西光寺のしろかき地蔵(板橋区大谷口)
板橋区と練馬区の間にかつて流れていた川にえんが堀という石神井川の支流(跡)がある。定説としては千川上水の水が地下にしみこんでそれが湧水となって出てきた流れと言われるが、地形から見てそれは言い過ぎだと思った。最初から細流があって、練馬区旭丘、板橋区向原、大谷口などの地域の湧水を集めて谷を形成したはずである。この辺は以前「地蔵坂(大谷口)」にも書いた。
大谷口に西光寺という古刹がある。江戸時代初期に創建された観音堂が始まりと伝えられる。この寺の境内にしろかき地蔵がある。年不詳だが、言い伝えによると室町時代の作の可能性が高く板橋区でも最古の地蔵らしい。この辺りは武蔵国の典型で、台地の上に武蔵野の林が広がり、細流が削った谷あいで細々と米作が行われてきた。村に伝わるしろかき地蔵の昔話がある。

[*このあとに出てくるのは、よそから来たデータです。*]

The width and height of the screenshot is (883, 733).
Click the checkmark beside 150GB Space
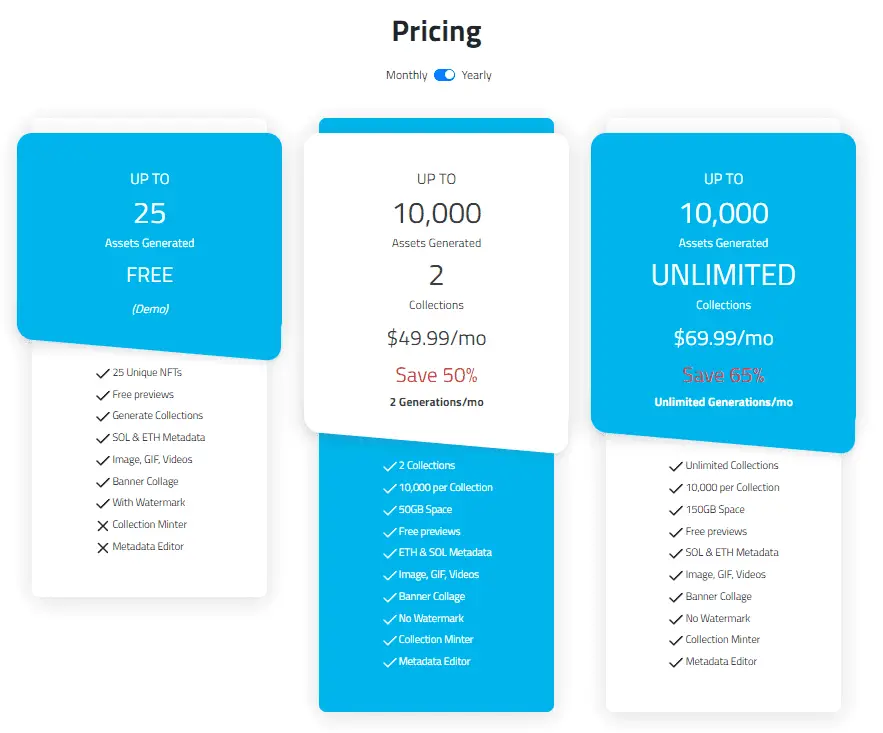tap(676, 510)
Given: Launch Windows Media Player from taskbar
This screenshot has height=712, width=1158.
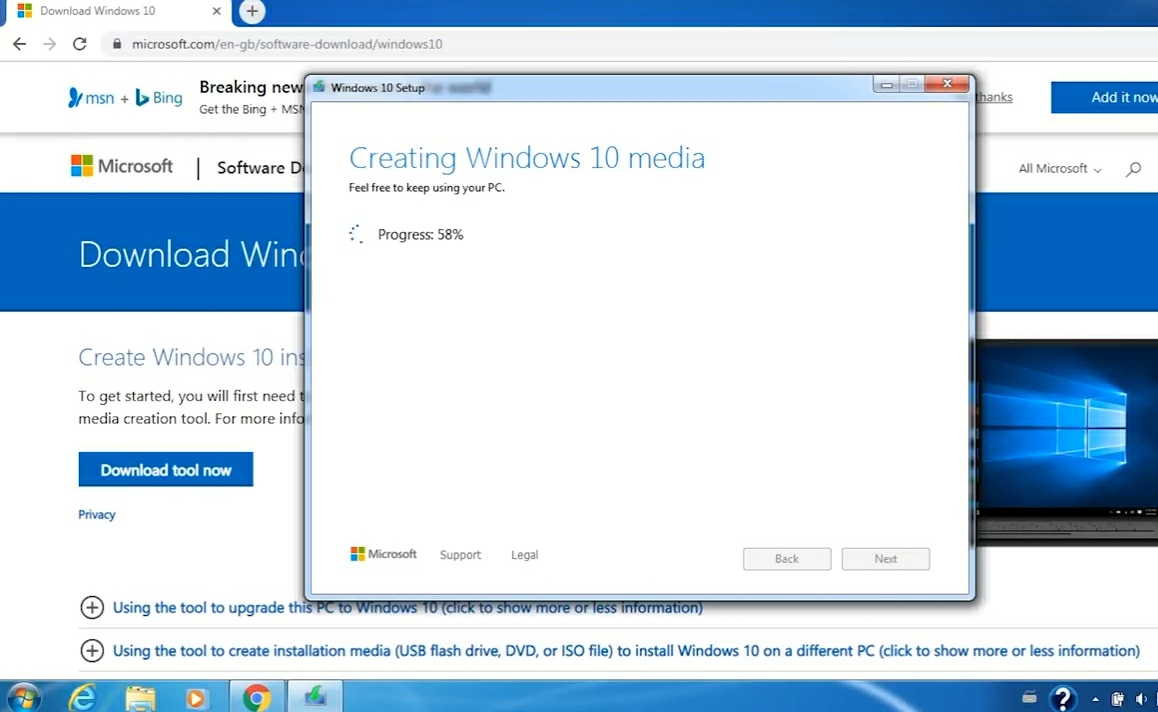Looking at the screenshot, I should pos(197,697).
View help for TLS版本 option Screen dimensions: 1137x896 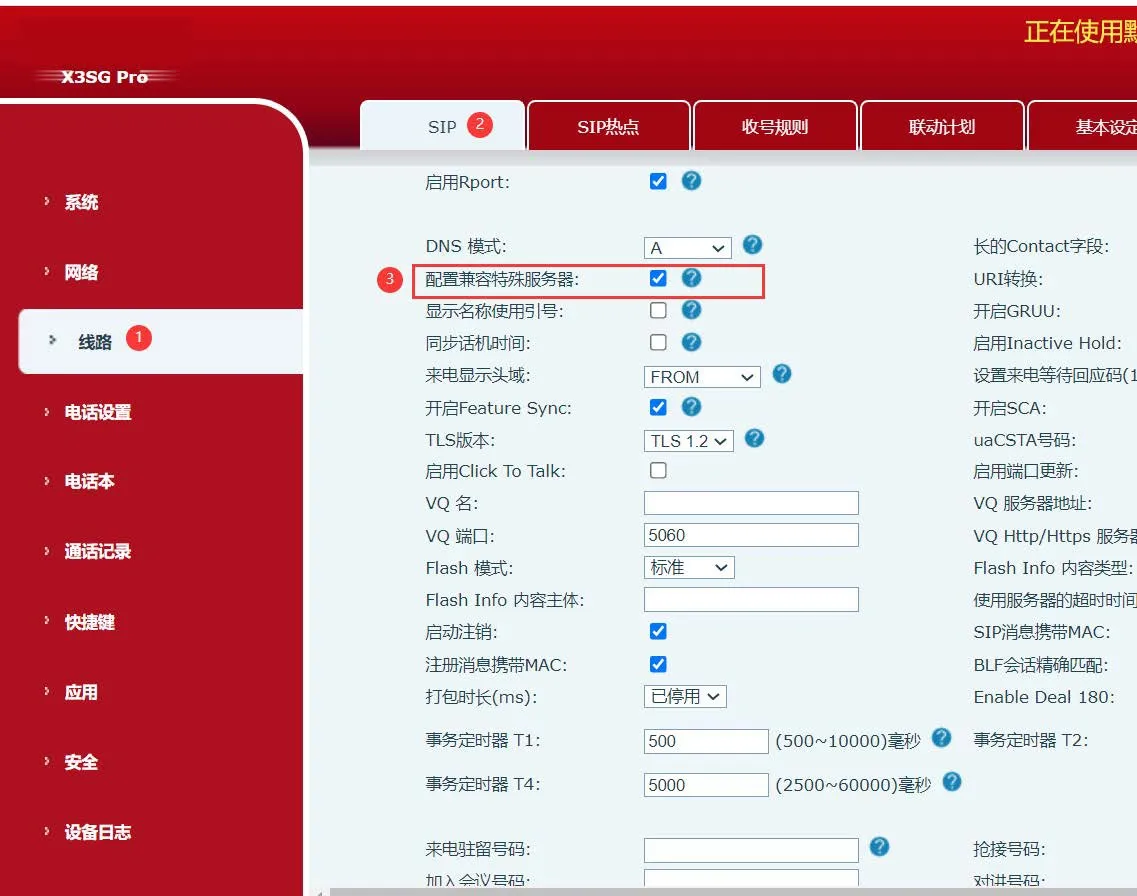point(752,439)
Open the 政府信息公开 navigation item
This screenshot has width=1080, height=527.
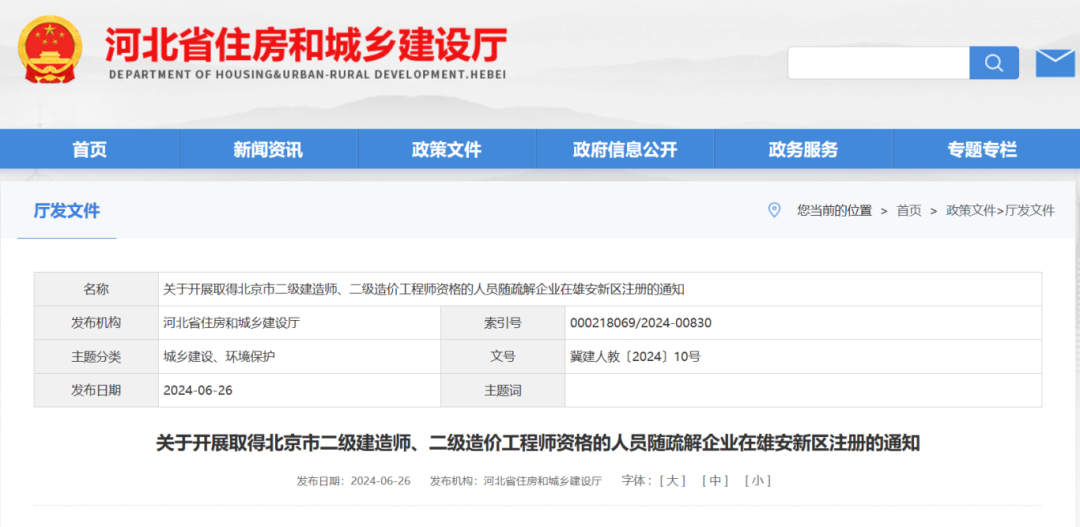tap(625, 150)
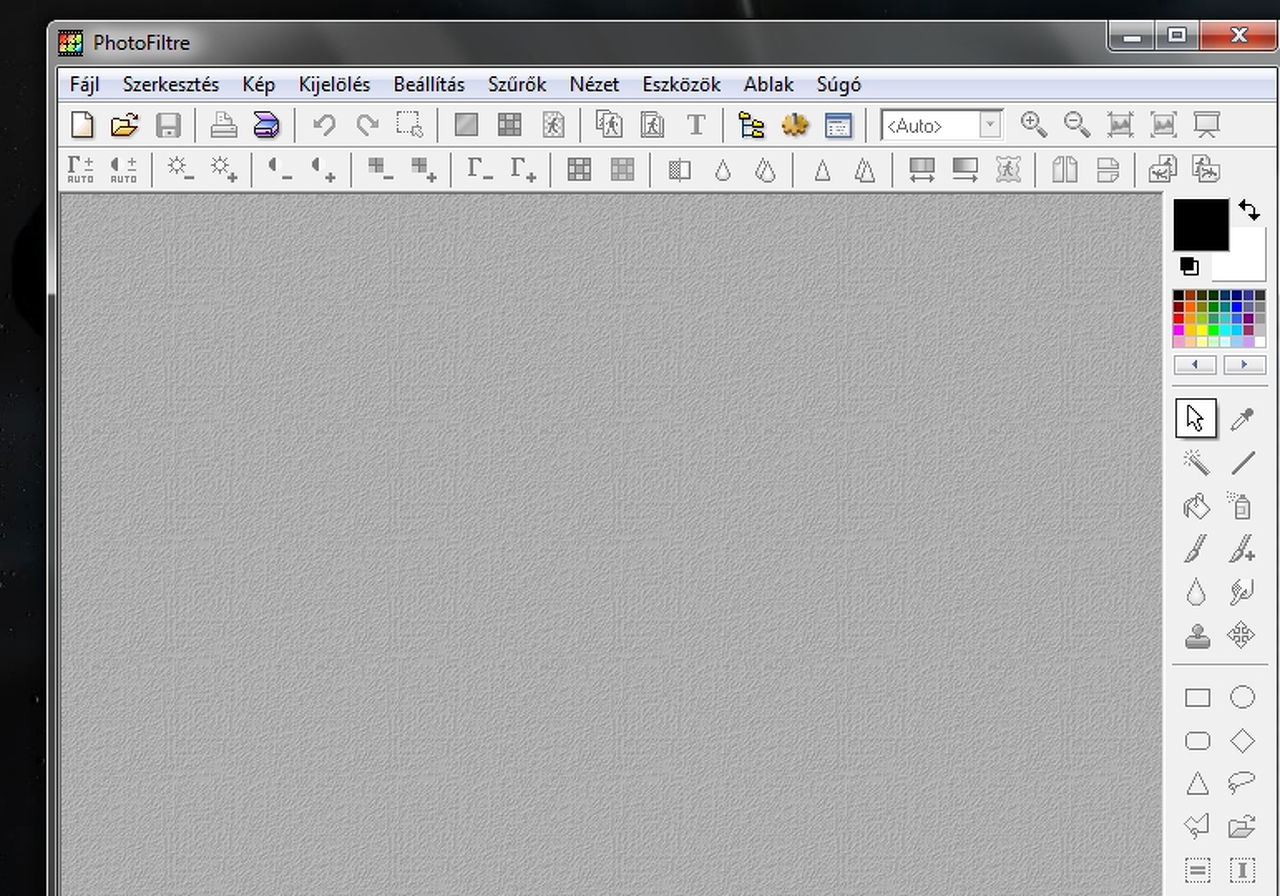Click the Undo arrow icon

(x=323, y=125)
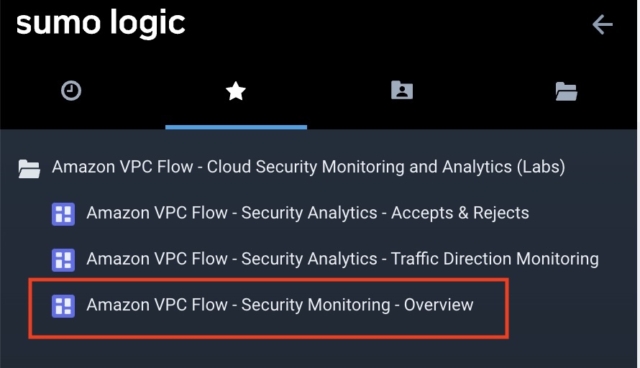Image resolution: width=640 pixels, height=368 pixels.
Task: Click the "Accepts & Rejects" text
Action: click(x=460, y=213)
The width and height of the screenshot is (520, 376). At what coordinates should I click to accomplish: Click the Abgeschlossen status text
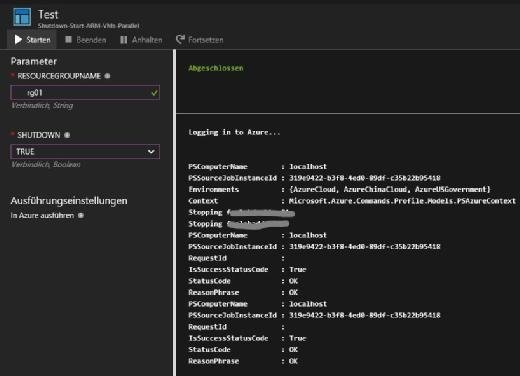pyautogui.click(x=216, y=68)
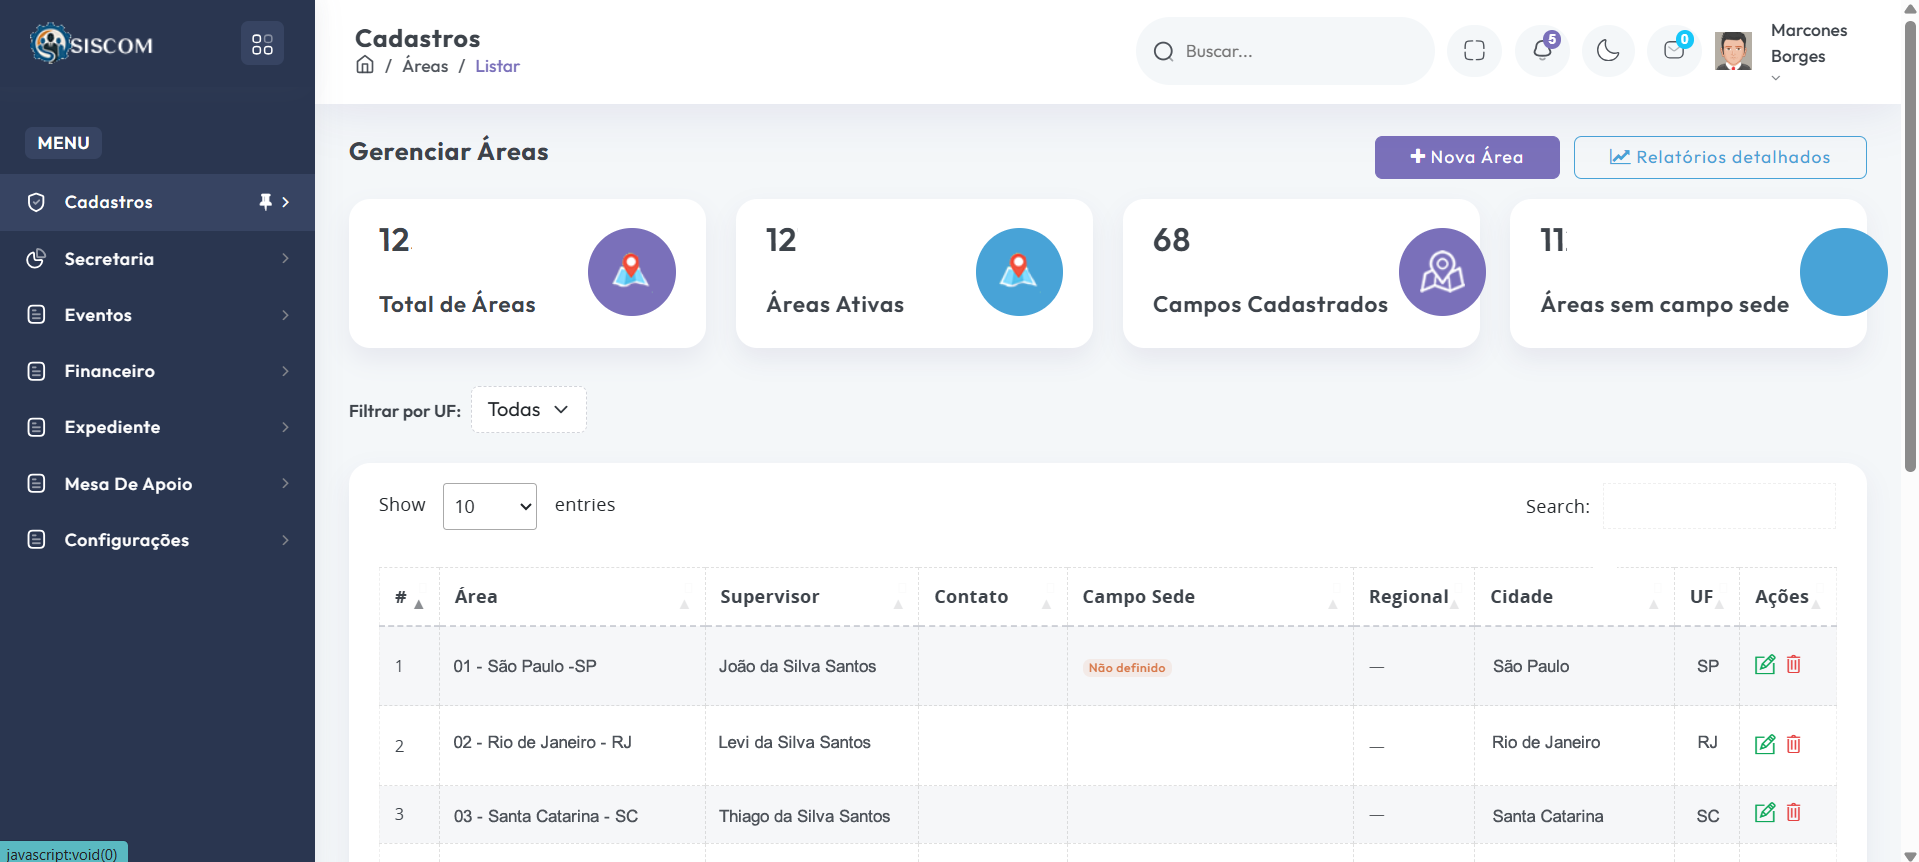Open the sidebar grid toggle icon

pos(262,44)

ここの下りは「地蔵坂(大谷口)」で書かせていただいたのでリンクで読んでいただければ幸いである。地蔵菩薩にこのような昔話があることは極めて多い。お互い様、の気持ちで生きてきた日本の農民の民度の高さが地蔵信仰や念仏講になっていったのだと思う。現代の日本人も石仏からいつでもそういう心を学べるはずなのだが、世間は世知辛い。